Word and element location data
━━━━━━━━━━

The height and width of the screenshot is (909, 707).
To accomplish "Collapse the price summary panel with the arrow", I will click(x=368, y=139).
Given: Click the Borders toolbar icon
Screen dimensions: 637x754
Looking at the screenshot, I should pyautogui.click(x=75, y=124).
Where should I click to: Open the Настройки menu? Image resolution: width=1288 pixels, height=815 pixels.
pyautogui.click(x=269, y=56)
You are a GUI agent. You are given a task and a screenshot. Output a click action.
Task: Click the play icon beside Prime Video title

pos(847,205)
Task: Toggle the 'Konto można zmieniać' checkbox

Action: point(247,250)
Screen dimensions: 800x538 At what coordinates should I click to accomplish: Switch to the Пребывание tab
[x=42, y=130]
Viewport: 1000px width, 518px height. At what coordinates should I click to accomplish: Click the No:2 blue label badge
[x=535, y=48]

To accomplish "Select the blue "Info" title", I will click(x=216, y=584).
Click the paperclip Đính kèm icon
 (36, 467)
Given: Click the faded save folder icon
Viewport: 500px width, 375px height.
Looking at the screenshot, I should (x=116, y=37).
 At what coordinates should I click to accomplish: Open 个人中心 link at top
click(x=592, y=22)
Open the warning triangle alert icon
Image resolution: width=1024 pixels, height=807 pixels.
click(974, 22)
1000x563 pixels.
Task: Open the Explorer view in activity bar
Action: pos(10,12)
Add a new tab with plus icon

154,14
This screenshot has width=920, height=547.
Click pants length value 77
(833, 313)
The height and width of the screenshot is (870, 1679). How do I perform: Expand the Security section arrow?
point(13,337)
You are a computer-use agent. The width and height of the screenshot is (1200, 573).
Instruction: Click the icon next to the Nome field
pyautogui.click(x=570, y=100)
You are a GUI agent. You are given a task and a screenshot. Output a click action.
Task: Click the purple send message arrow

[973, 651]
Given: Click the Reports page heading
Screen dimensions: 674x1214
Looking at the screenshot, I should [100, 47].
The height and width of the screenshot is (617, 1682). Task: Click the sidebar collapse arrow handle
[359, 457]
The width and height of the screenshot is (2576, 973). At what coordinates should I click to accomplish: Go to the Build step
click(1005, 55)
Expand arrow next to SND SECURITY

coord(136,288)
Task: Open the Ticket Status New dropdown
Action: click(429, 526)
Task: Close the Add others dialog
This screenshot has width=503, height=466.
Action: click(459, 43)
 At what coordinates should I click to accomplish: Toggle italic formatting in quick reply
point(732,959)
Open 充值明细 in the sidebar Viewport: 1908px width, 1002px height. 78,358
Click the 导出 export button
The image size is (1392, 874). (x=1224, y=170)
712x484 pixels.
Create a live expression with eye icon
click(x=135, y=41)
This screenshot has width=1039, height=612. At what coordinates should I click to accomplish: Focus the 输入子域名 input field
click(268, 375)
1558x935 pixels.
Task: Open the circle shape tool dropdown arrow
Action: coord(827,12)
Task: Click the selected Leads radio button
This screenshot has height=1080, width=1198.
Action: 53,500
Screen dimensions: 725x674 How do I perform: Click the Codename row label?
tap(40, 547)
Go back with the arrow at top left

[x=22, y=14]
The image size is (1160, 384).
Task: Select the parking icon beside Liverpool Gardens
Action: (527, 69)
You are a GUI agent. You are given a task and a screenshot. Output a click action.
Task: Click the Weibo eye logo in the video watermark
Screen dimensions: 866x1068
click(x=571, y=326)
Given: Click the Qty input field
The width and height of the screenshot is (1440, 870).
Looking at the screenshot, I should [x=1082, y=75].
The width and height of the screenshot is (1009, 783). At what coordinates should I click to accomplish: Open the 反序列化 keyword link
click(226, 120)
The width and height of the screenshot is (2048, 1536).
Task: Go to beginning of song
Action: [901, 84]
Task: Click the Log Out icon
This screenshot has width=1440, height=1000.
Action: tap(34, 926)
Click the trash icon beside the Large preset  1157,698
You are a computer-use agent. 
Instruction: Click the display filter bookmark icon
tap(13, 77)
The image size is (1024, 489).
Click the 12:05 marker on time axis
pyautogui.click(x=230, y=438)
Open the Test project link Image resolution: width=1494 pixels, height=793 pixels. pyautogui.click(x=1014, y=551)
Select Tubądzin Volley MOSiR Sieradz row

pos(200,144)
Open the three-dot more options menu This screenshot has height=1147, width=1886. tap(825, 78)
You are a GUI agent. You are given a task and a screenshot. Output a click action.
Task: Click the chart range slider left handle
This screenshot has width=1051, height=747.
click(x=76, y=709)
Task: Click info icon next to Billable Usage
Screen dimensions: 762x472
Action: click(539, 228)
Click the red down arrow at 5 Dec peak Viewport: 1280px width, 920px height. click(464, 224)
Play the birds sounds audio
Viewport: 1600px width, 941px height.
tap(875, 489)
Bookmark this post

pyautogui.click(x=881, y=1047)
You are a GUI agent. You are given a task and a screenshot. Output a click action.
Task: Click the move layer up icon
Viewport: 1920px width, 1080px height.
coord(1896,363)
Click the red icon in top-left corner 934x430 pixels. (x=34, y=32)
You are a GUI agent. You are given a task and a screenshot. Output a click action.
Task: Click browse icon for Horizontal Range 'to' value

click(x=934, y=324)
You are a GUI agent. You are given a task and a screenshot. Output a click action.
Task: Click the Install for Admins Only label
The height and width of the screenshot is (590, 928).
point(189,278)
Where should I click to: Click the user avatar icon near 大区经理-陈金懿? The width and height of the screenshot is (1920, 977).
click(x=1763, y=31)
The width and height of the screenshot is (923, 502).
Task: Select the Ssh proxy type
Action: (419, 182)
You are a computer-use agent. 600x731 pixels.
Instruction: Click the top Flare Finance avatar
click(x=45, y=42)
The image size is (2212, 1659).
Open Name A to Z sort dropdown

━━━━━━━━━━

▶ [Your instructions] Retype every line of the records above without any changes.

▶ [Solution to this problem]
The height and width of the screenshot is (909, 707).
To accomplish "Collapse the price summary panel with the arrow", I will click(x=368, y=139).
Given: Click the Borders toolbar icon
Screen dimensions: 637x754
Looking at the screenshot, I should pyautogui.click(x=75, y=124).
Where should I click to: Open the Настройки menu? Image resolution: width=1288 pixels, height=815 pixels.
pyautogui.click(x=269, y=56)
You are a GUI agent. You are given a task and a screenshot. Output a click action.
Task: Click the play icon beside Prime Video title

pos(847,205)
Task: Toggle the 'Konto można zmieniać' checkbox

Action: point(247,250)
Screen dimensions: 800x538 At what coordinates should I click to accomplish: Switch to the Пребывание tab
[x=42, y=130]
Viewport: 1000px width, 518px height. At what coordinates should I click to accomplish: Click the No:2 blue label badge
[x=535, y=48]

To accomplish "Select the blue "Info" title", I will click(x=216, y=584).
Click the paperclip Đính kèm icon
 (36, 467)
Given: Click the faded save folder icon
Viewport: 500px width, 375px height.
Looking at the screenshot, I should (x=116, y=37).
 At what coordinates should I click to accomplish: Open 个人中心 link at top
click(x=592, y=22)
Open the warning triangle alert icon
Image resolution: width=1024 pixels, height=807 pixels.
click(974, 22)
1000x563 pixels.
Task: Open the Explorer view in activity bar
Action: pos(10,12)
Add a new tab with plus icon

154,14
This screenshot has width=920, height=547.
Click pants length value 77
(833, 313)
The height and width of the screenshot is (870, 1679). How do I perform: Expand the Security section arrow?
point(13,337)
You are a computer-use agent. The width and height of the screenshot is (1200, 573).
Instruction: Click the icon next to the Nome field
pyautogui.click(x=570, y=100)
You are a GUI agent. You are given a task and a screenshot. Output a click action.
Task: Click the purple send message arrow

[973, 651]
Given: Click the Reports page heading
Screen dimensions: 674x1214
Looking at the screenshot, I should [100, 47].
The height and width of the screenshot is (617, 1682). Task: Click the sidebar collapse arrow handle
[359, 457]
The width and height of the screenshot is (2576, 973). At what coordinates should I click to accomplish: Go to the Build step
click(1005, 55)
Expand arrow next to SND SECURITY

coord(136,288)
Task: Open the Ticket Status New dropdown
Action: click(429, 526)
Task: Close the Add others dialog
This screenshot has width=503, height=466.
Action: click(459, 43)
 At what coordinates should I click to accomplish: Toggle italic formatting in quick reply
point(732,959)
Open 充值明细 in the sidebar Viewport: 1908px width, 1002px height. 78,358
Click the 导出 export button
The image size is (1392, 874). (x=1224, y=170)
712x484 pixels.
Create a live expression with eye icon
click(x=135, y=41)
This screenshot has width=1039, height=612. At what coordinates should I click to accomplish: Focus the 输入子域名 input field
click(268, 375)
1558x935 pixels.
Task: Open the circle shape tool dropdown arrow
Action: coord(827,12)
Task: Click the selected Leads radio button
This screenshot has height=1080, width=1198.
Action: 53,500
Screen dimensions: 725x674 How do I perform: Click the Codename row label?
tap(40, 547)
Go back with the arrow at top left

[x=22, y=14]
The image size is (1160, 384).
Task: Select the parking icon beside Liverpool Gardens
Action: (527, 69)
You are a GUI agent. You are given a task and a screenshot. Output a click action.
Task: Click the Weibo eye logo in the video watermark
Screen dimensions: 866x1068
click(x=571, y=326)
Given: Click the Qty input field
The width and height of the screenshot is (1440, 870).
Looking at the screenshot, I should [x=1082, y=75].
The width and height of the screenshot is (1009, 783). At what coordinates should I click to accomplish: Open the 反序列化 keyword link
click(226, 120)
The width and height of the screenshot is (2048, 1536).
Task: Go to beginning of song
Action: [901, 84]
Task: Click the Log Out icon
This screenshot has width=1440, height=1000.
Action: tap(34, 926)
Click the trash icon beside the Large preset  1157,698
You are a computer-use agent. 
Instruction: Click the display filter bookmark icon
tap(13, 77)
The image size is (1024, 489).
Click the 12:05 marker on time axis
pyautogui.click(x=230, y=438)
Open the Test project link Image resolution: width=1494 pixels, height=793 pixels. pyautogui.click(x=1014, y=551)
Select Tubądzin Volley MOSiR Sieradz row

pos(200,144)
Open the three-dot more options menu This screenshot has height=1147, width=1886. tap(825, 78)
You are a GUI agent. You are given a task and a screenshot. Output a click action.
Task: Click the chart range slider left handle
This screenshot has width=1051, height=747.
click(x=76, y=709)
Task: Click info icon next to Billable Usage
Screen dimensions: 762x472
Action: click(539, 228)
Click the red down arrow at 5 Dec peak Viewport: 1280px width, 920px height. click(464, 224)
Play the birds sounds audio
Viewport: 1600px width, 941px height.
tap(875, 489)
Bookmark this post

pyautogui.click(x=881, y=1047)
You are a GUI agent. You are given a task and a screenshot. Output a click action.
Task: Click the move layer up icon
Viewport: 1920px width, 1080px height.
coord(1896,363)
Click the red icon in top-left corner 934x430 pixels. (x=34, y=32)
You are a GUI agent. You are given a task and a screenshot. Output a click action.
Task: Click browse icon for Horizontal Range 'to' value

click(x=934, y=324)
You are a GUI agent. You are given a task and a screenshot. Output a click action.
Task: Click the Install for Admins Only label
The height and width of the screenshot is (590, 928).
point(189,278)
Where should I click to: Click the user avatar icon near 大区经理-陈金懿? The width and height of the screenshot is (1920, 977).
click(x=1763, y=31)
The width and height of the screenshot is (923, 502).
Task: Select the Ssh proxy type
Action: (419, 182)
You are a computer-use agent. 600x731 pixels.
Instruction: Click the top Flare Finance avatar
click(x=45, y=42)
The image size is (2212, 1659).
Open Name A to Z sort dropdown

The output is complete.